Guaranteed 100% Facebook, Instagram and WhatsApp Approvals & App Review
Quick Transfer Ready to use app available for Facebook, Instagram and WhatsApp
Guaranteed 100% Facebook, Instagram and WhatsApp Approvals & App Review
Quick Transfer Ready to use app available for Facebook, Instagram and WhatsApp
Meta App Review · Threads API

Threads API App Review: Why threads_content_publish and threads_manage_replies Get Rejected

The Threads API runs on the same App Review model as Facebook and Instagram — but the permission names, the tester rules, and the token lifecycle are different enough that teams who already ship Meta integrations still get stuck the first time they connect Threads.

The Threads Permission Model

Every Threads API app is built on a dedicated Threads use case inside a Meta app — not the standard Facebook Login flow. Access is controlled by five distinct scopes, and each one only works for real, non-tester users after it clears App Review:

threads_basic

Required for every Threads endpoint. Lets your app read the user’s profile and the media they’ve posted.

threads_content_publish

Required for publishing endpoints — single posts, carousels, text, images, and video.

threads_manage_replies

Required for POST calls to reply endpoints — posting or moderating replies on behalf of the user.

threads_read_replies

Required for GET calls to reply endpoints — reading reply threads.

threads_manage_insights

Required for GET calls to the insights endpoints — views, likes, and engagement data.

The Tester Trap

This is where most teams misjudge their own readiness. Threads testers (accounts added under App Roles in the App Dashboard) can grant an app any of the five permissions immediately — no App Review needed. A demo that works perfectly for the developer and a handful of invited testers can still be completely unreviewed and unapproved for the public.

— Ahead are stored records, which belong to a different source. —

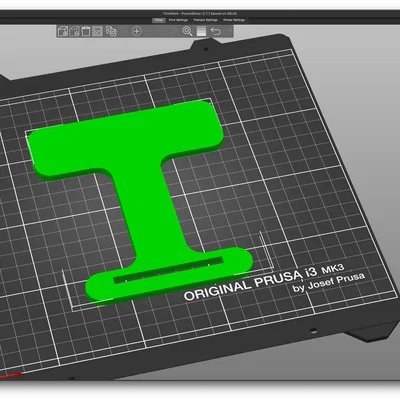This screenshot has height=400, width=400.
Task: Click the Delete all trash icon
Action: [x=86, y=31]
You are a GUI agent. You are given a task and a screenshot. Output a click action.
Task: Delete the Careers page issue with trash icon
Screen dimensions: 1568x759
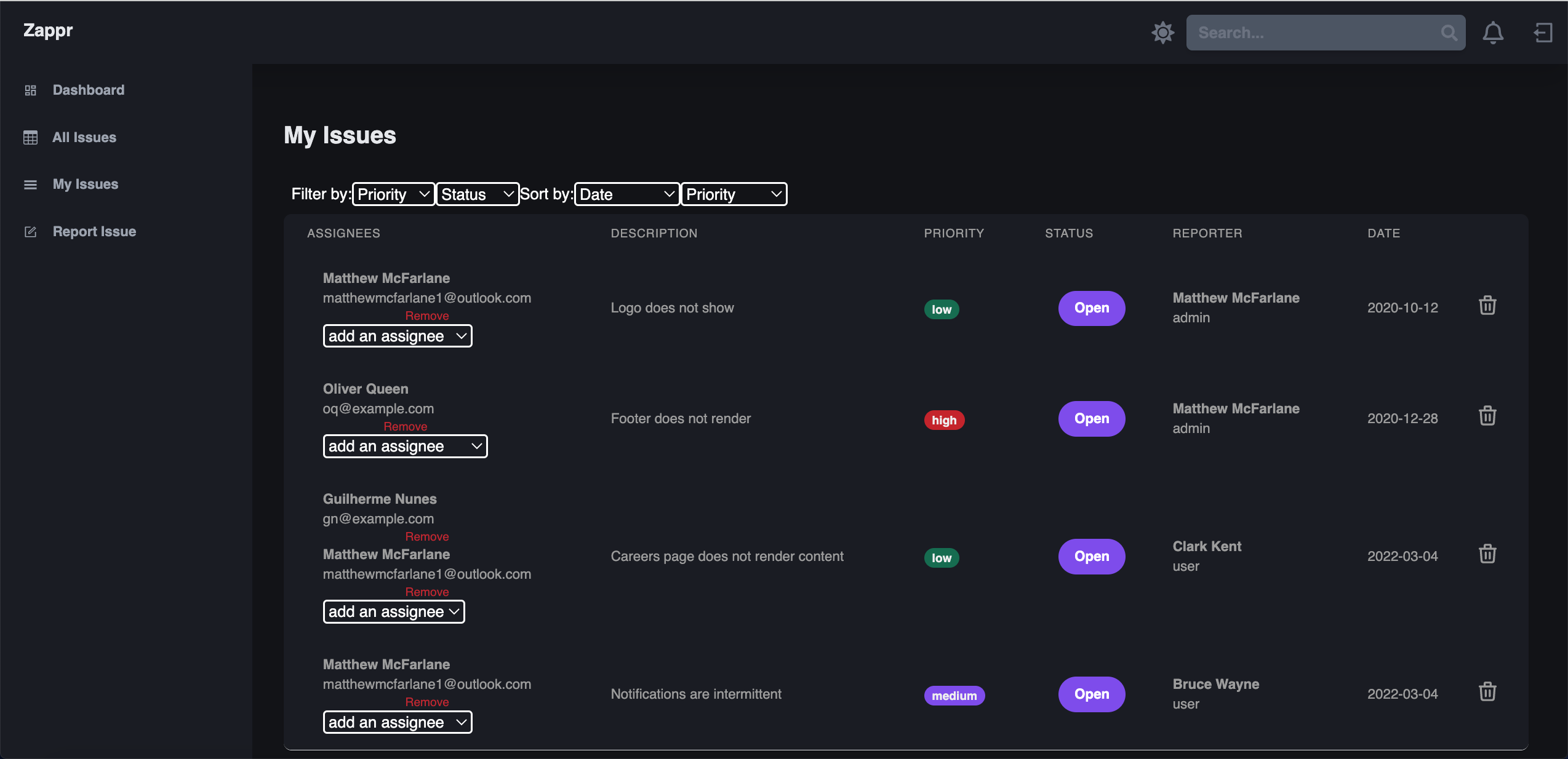[x=1487, y=554]
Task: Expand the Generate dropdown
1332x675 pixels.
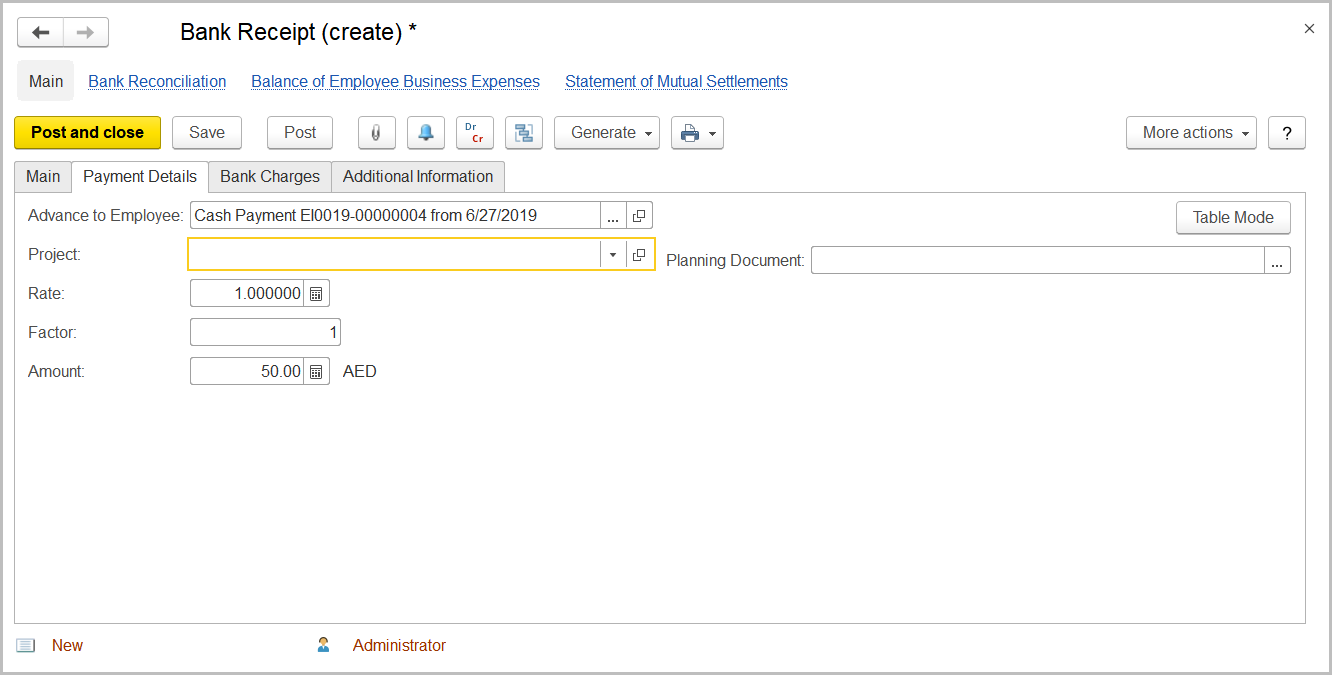Action: [x=606, y=132]
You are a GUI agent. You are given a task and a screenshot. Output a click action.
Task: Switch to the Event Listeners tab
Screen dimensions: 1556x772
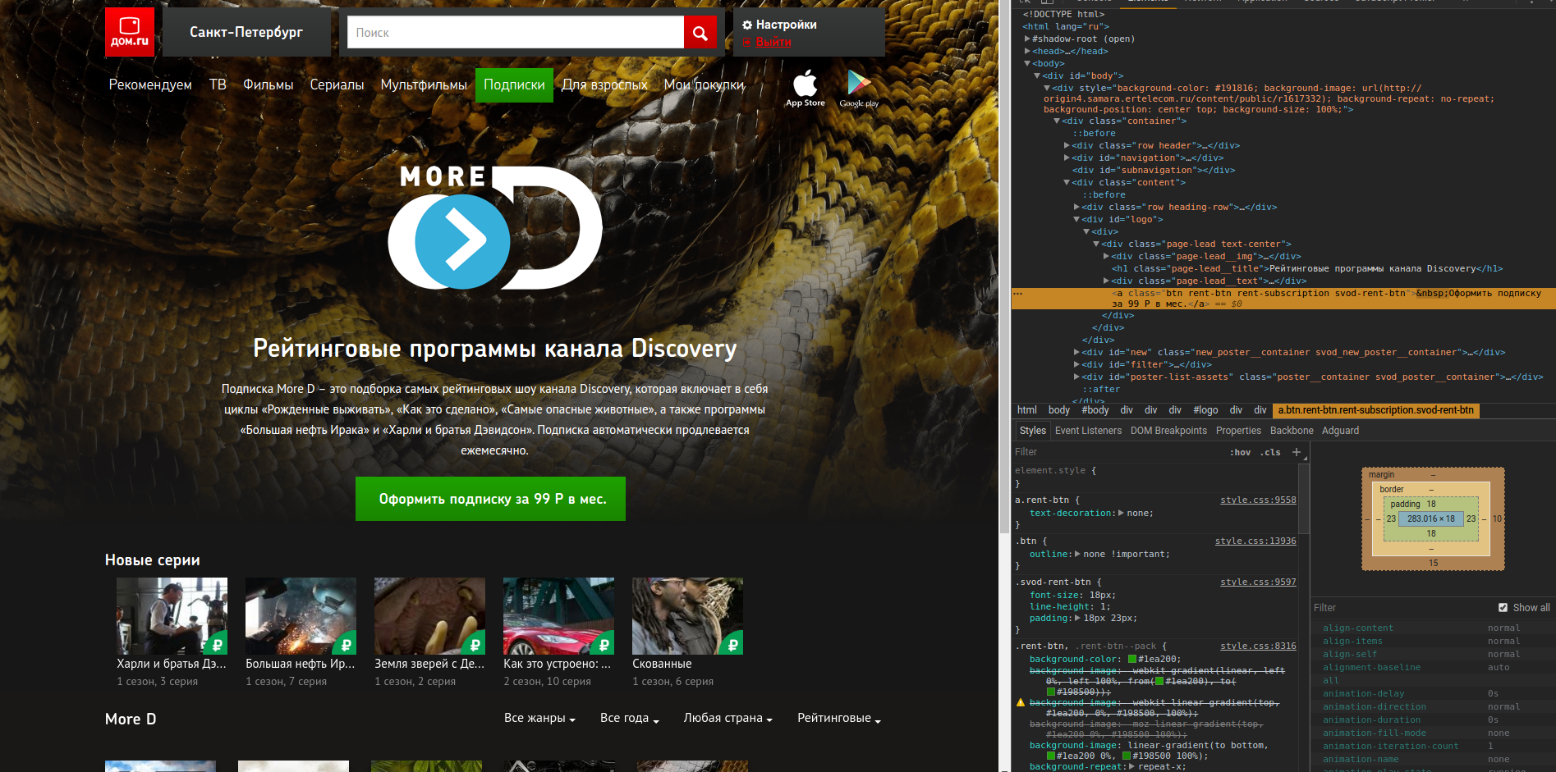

For any Threads user without a role on the app to grant these permissions, each one must be individually approved through App Review, and the app itself must be published. Teams that test only with tester accounts often discover the gap only after real users start hitting authorization walls in production.

Where Submissions Get Stuck

  • Public media hosting missed — Threads downloads media from a publicly accessible URL at the moment of publishing. Images or video sitting behind auth-gated storage fail silently.
  • Screencast doesn’t match the scope requested — reviewers expect to see the exact permission in action (e.g. a reply being posted for threads_manage_replies), not just the app’s general UI.
  • Token refresh logic missing — long-lived tokens last 60 days and permission grants for public-profile users last 90 days; apps that don’t implement the refresh call lose access silently after that window.
  • Private-profile users assumed to auto-renew — a permission grant from a private Threads account cannot be extended by refreshing the token; the user must re-grant it manually.
  • Over-scoping — requesting threads_manage_insights or threads_manage_replies when the app only actually publishes content is a common, avoidable rejection trigger.

Token Lifecycle Basics

Short-lived token

Valid for 1 hour. Issued after the user completes the Authorization Window and your app exchanges the authorization code.

Long-lived token

Valid for 60 days. Exchanged from a still-valid short-lived token; refreshable before expiry via the refresh endpoint.

FAQ

Do I need App Review to launch a Threads integration at all?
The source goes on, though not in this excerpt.